I am glad to note that the Army will be taking fodder to Connemara in the coming days. That is a welcome development. However, that is only a first step which the Minister now must take in order to alleviate the difficulties for farmers and indeed in order to save many farmers in Connemara from total destruction. In addition to immediate measures, which I will outline in a moment, I feel that the Minister must now take this opportunity to address himself to the problems that are now facing Connemara farmers because the various schemes over the years have not been successful in tacking the difficulties in that area.
In addition to immediate measures which I will outline in a moment, the Minister must take this opportunity to address himself to the problems facing Connemara farmers because over the years various schemes have not been successful. Because Connemara is unique, the farm modernisation scheme, the western drainage scheme, the fodder scheme and so on have not been successful in that area, and I want to tell the Minister why. I ask him tonight to tell the House what proposals he has to change those schemes and to address the unique situation in Connemara.
 In ten years about 15 farmers in Connemara benefited from the farm modernisation scheme. That is proof that this scheme was a useless exercise. This scheme has been a total failure in this area because the income targets set are too high, the capital base of farmers in the Connemara area is extremely weak and their borrowing capacity is nil. The present farm modernisation scheme should be amended to take account of those factors and so benefit those farmers.
The most important change should be to ensure that part time farmers are included in the scheme since the vast majority of farmers in that area are part time farmers. Many of them must have other types of employment to add to their income from the farm. My first request is that the farm modernisation scheme be tailored to meet the needs of the farmers in Connemara, because the area is unique. The amount of the grant should be increased significantly in peripheral regions. The costs in Connemara are much higher than in any other area. If a farmer wants to build a sheep shed or a cattle shed, his construction costs are higher because he has to bring concrete blocks from Galway which is 60 or 70 miles away. He has to pay higher rates for all work done.
I want to turn now to the western drainage scheme. This too has been a failure in the region. In order to benefit from this scheme farmers had to increase their livestock units by 20 per cent by the end of the planned period. How can any farmer in Connemara be expected to increase his hill sheep numbers by 20 per cent? That is beyond me.

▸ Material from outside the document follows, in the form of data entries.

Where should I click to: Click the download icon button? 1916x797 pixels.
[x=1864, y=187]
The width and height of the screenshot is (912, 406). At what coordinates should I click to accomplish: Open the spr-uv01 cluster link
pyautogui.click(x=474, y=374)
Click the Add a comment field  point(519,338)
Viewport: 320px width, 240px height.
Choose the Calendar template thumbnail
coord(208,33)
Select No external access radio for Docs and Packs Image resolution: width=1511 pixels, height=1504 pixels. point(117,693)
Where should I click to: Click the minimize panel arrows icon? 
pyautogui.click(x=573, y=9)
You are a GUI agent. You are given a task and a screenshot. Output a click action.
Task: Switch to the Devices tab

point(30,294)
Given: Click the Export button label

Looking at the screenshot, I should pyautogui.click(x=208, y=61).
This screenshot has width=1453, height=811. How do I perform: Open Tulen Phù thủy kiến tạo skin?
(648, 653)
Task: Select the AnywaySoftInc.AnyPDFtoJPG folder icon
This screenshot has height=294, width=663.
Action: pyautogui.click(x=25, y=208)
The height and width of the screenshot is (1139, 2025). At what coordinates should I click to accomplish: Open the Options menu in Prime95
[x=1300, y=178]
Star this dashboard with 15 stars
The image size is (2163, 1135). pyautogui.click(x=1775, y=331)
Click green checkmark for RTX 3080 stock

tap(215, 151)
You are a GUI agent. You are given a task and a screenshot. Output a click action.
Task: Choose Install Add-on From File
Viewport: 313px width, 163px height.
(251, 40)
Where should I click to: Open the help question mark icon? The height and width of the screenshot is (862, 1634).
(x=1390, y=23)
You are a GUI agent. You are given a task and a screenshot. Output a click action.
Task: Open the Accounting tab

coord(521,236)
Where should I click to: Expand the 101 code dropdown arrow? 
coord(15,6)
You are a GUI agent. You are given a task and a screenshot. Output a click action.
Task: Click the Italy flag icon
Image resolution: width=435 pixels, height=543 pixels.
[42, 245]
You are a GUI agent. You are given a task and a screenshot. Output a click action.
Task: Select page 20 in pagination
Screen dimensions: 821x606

This scheme does not and cannot work in Connemara, and I am sure the Minister accepts that. I ask him to accept that this scheme has been a total failure.
For many years farmers in Connemara have been persistently trying to get grant aid for perimeter fencing. Until such time as such a scheme is introduced, the saving of the agricultural industry in Connemara will be very much in doubt. I want you to spell out clearly why you have not been prepared to give perimeter fencing grants to farmers without any conditions. “Without any conditions” is very important because people on the hills cannot be expected to farm properly without such fencing.
I want to deal now with the reclassification of Connemara as a mountainous area. Over the past 12 months efforts have been made to get the Department to enter into discussions at EC level on the reclassification of Connemara as a mountainous region. I put down a question to the Minister some weeks ago about this and was informed it could not be done because it was to benefit dairy farmers only. There are only 13 dairy farmers in Connemara, but there is no doubt that many other benefits would flow from the reclassification of Connemara if the Department were seriously interested in entering into negotiations. I want the Minister to tell us why the Department are not interested in entering into negotiations on this matter, or is it that the reclassification of Connemara would involve higher grants being paid by this Government?
I now come to the most serious problem which has brought all these issues to the fore, that is, food shortages and animal mortality in the region. I am shocked to find that there is a 30 per cent mortality rate among ewes on the mountainside and up to 50 per cent mortality rate among lambs. I spoke to some farmers in Connemara over the weekend and was shocked to hear of the unbelievably small number of sheep which will yield a lamb, stand up and walk away, because the sheep are so weak. That is a terrible state of affairs. What the farmers and the public find very annoying is that this problem was forecast in September 1985 when it was brought to the attention of the Department. A headline in the Connacht Tribune of September 1985 read “Lambs to Starve, Warning from  Hill Farmers in Connemara”. Several articles were written by Michael Dillon in The Irish Times in which he spelled out that the difficulties which were apparent in 1985 would become very serious in March 1986.
Why has no remedial action been taken in the seven months since last September when it was very evident to all the experts that there would be a serious problem of the number of store lambs being returned to the hills at that time? It is nothing short of scandalous that no action has been taken to alleviate the position which results in a 50 per cent mortality rate in lambs and a 30 per cent mortality rate in ewes.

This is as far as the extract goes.